Where the word "green" appears in a line below, copy the whole line.
Segment Start: Provided data
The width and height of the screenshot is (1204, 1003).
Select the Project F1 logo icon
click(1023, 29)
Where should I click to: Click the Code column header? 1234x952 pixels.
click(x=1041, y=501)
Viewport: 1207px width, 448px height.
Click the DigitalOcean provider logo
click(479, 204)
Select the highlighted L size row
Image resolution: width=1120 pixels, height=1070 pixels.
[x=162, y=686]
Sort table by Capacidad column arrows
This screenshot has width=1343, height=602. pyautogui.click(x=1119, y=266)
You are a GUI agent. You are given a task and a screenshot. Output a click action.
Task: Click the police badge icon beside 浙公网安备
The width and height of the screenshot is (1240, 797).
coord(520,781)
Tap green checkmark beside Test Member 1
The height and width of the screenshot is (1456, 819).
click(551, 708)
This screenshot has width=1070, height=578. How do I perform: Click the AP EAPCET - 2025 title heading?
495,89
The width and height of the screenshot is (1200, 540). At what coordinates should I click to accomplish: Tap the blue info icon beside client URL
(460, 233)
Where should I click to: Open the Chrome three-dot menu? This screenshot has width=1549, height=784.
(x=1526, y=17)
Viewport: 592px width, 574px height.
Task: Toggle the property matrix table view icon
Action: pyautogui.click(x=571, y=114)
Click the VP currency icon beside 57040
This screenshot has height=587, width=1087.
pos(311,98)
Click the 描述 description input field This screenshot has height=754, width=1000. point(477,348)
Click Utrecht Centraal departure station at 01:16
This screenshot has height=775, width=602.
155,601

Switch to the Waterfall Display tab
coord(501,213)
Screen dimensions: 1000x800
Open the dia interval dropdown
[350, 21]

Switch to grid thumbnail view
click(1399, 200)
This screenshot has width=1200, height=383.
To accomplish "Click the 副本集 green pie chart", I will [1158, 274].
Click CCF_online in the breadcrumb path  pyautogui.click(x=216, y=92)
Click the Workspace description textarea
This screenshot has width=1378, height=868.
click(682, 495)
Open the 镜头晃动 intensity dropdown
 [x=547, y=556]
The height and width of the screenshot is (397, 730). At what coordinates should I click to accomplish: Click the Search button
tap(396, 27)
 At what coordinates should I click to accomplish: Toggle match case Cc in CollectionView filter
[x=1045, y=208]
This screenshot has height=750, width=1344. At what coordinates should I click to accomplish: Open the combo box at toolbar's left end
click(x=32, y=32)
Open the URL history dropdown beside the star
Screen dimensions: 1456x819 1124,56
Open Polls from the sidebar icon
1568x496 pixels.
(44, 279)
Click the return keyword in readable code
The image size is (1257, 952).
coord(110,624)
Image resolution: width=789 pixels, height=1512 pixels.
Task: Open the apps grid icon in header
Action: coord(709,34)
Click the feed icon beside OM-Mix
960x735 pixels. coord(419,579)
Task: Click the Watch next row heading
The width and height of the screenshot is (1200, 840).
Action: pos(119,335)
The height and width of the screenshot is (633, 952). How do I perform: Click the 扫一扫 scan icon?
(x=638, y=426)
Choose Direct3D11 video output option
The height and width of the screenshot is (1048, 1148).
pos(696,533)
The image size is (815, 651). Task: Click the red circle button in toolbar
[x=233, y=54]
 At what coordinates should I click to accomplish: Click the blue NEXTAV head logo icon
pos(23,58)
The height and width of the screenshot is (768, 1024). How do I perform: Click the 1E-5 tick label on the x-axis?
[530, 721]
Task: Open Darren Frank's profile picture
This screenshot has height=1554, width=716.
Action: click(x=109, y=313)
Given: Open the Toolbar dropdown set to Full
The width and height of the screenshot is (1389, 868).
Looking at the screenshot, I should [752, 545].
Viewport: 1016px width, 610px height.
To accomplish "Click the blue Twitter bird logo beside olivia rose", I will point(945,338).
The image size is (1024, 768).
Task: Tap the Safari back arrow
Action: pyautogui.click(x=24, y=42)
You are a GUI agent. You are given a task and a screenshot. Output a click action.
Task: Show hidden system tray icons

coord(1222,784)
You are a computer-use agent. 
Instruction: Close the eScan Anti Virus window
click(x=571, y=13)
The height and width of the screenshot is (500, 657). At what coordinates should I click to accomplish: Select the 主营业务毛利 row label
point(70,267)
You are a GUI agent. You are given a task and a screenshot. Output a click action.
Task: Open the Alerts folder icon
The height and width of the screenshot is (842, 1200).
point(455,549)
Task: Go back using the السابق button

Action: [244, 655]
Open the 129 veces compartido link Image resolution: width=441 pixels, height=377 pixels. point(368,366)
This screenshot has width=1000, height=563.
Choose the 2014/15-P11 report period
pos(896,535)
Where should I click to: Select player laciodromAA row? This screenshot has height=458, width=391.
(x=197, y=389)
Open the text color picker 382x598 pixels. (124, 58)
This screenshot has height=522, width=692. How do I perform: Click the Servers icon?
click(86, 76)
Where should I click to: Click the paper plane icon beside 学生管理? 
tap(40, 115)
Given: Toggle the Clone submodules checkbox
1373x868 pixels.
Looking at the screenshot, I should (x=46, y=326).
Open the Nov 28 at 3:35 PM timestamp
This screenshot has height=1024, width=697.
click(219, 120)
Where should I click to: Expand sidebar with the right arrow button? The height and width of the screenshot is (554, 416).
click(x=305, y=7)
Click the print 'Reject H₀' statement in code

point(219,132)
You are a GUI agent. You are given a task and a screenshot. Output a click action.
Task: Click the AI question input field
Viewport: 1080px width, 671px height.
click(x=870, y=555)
Segment End: Provided data
*Response area:*
Tap green checkmark beside Test Member 1
To accomplish "Click the 副本集 green pie chart", I will [1158, 274].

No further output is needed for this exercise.